Task item>
Lines containing the word "link" in the data below: say how many, with no other text.

Dataset entries: Begin

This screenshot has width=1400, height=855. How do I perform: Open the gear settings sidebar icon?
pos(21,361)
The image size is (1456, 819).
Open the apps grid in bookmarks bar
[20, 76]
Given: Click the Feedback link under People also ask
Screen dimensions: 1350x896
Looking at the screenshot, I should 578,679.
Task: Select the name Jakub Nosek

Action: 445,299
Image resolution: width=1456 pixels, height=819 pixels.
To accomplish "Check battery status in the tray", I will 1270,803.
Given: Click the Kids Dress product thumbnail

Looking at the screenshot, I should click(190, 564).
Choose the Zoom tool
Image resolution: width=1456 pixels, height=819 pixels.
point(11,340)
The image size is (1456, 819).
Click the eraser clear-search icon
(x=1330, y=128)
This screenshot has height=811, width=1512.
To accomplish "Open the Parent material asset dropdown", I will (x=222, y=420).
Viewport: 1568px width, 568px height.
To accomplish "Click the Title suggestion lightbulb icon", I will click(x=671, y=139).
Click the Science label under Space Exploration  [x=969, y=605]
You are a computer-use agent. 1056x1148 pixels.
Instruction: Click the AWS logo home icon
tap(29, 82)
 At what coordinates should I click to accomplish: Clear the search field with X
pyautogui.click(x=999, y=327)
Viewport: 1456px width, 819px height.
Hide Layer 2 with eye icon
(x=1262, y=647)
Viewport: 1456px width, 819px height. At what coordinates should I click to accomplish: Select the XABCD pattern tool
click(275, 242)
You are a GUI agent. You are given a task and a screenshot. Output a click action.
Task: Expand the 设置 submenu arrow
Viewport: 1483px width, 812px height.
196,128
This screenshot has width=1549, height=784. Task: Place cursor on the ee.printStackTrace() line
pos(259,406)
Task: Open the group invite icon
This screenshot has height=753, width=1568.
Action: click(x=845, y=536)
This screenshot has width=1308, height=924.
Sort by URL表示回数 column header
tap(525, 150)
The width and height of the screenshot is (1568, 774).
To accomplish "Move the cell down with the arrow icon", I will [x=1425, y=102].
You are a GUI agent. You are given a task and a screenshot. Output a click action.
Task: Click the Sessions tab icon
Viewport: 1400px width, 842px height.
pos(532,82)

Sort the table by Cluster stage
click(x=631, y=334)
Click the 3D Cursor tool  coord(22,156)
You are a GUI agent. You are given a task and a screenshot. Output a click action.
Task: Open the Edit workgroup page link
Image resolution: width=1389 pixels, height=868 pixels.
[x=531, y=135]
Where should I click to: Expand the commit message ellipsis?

Dataset entries: End

Output for this exercise>
2